What Is an IRA? Here’s What You Need to Know

 In Retirement, Tips

What Is an IRA? Here’s What You Need to Know

If you’re thinking about retirement planning, one option you may have heard about is an IRA.

According to the Pew Charitable Trusts, about 35% of private-sector workers don’t have access to an employer-sponsored retirement plan such as a 401(k).1

For those individuals, an IRA account offers an alternative way to save and invest. And even if you do have a retirement plan at work, you may be able to set up an IRA for additional savings.1

Let’s take a look at some important information you’ll need to know if you’re thinking about opening an IRA.

How Does an IRA Work?

An individual retirement account is a type of account that offers tax incentives for investing money in retirement savings.2

  • You may add funds to the IRA over time.
  • Money in the account may be used to purchase investment products such as individual stocks, mutual funds or bonds.
  • Starting at age 59 ½, funds may be withdrawn from the account to provide a source of retirement income.

An IRA offers many important characteristics:2

  • Annual IRA contributions are tax-deductible within certain limits.
  • Most individuals who are under 50 may contribute up to $5,500 per year.
  • Those 50 and older may contribute up to $6,500 per year.
  • If investments grow in value, earnings are tax-deferred, which means you pay no taxes as long as the money stays in the account.

What About IRA Tax Benefits?

The deductibility of IRA contributions depends on the type of account you choose — such as either a traditional or Roth IRA.

In addition, there are other factors that will impact how much your contributions affect your tax bill:3

  • Your income level
  • Whether you are also covered by a retirement plan at work
  • Whether you are single or married filing jointly
  • Whether your spouse is covered by a retirement plan at work

What Are the Different Types of IRA Accounts?

As noted above, the type of IRA you choose can affect your tax bill — both during the year in which contributions are made and the year you begin withdrawing income from the account.

  • Traditional IRA. With a traditional IRA, contributions are made on a pre-tax basis, while future withdrawals will be subject to taxation. Many people choose this option if they expect their retirement tax rate to be lower than their current tax rate.2
  • Roth IRA. If you choose a Roth IRA, contributions are made from after-tax dollars, meaning you can’t deduct them from your taxable income for the current year. However, withdrawals made in retirement will not be taxed at all. People often choose this option if they expect their retirement tax rate to be higher than their current tax rate.2

Do you have questions about retirement planning? Are you thinking about setting up an IRA?

Contact The Resource Center. We’ll answer your questions and help you choose the retirement savings plan that best suits your needs.

 

Written by Sarah M. Smith

Sources:

1 – Steiner, Sheyna. Bankrate.
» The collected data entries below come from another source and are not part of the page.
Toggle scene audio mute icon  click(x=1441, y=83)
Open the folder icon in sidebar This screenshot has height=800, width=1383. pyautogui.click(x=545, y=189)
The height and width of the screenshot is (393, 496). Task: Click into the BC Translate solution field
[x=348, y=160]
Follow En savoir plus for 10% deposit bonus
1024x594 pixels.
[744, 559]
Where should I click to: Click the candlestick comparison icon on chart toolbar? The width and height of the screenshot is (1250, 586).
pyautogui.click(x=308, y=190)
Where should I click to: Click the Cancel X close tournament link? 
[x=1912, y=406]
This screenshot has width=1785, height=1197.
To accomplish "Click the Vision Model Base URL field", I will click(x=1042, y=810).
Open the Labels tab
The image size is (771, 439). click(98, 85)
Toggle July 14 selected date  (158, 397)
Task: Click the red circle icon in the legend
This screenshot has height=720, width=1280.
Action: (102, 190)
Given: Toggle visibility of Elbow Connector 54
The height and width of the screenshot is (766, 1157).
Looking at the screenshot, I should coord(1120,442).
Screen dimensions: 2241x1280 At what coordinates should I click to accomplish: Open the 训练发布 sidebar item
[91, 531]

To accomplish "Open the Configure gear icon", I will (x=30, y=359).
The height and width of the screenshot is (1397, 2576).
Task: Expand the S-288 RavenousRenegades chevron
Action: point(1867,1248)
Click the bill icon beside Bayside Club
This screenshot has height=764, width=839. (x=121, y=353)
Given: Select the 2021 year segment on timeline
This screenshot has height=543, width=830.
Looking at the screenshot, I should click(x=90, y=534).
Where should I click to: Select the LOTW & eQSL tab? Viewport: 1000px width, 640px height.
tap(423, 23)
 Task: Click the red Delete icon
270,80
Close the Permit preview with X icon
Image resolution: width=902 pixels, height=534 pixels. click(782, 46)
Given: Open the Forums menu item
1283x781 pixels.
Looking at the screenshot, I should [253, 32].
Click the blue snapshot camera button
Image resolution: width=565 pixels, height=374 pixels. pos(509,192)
September 7, 2017. IRA accounts for beginners: Everything you need to know. https://www.bankrate.com/investing/ira/all-about-ira-accounts-for-novices/. Accessed on January 2, 2018.

2 – Yochim, Dayana. Nerd Wallet. July 7, 2017. IRA: What it is and how to get started. https://www.nerdwallet.com/article/learn-about-ira-accounts. Accessed on January 2, 2018.

3 – IRS. 2017. 2017 IRA Deduction Limits. https://www.irs.gov/retirement-plans/ira-deduction-limits. Accessed on January 3, 2018.

 

Visit our YouTube page for more videos 

Ozarks Live Logo

We are not permitted to offer, and no statement contained herein shall constitute, tax or legal advice. Individuals are encouraged to consult with a qualified professional before making any decisions about their personal situation. We are able to provide you with information but not guidance or advice related to federal benefits. Our firm is not affiliated with the U.S. government or any governmental agency.  Investment advisory services offered only by duly registered individuals through AE Wealth Management, LLC (AEWM). AEWM and The Resource Center are not affiliated companies.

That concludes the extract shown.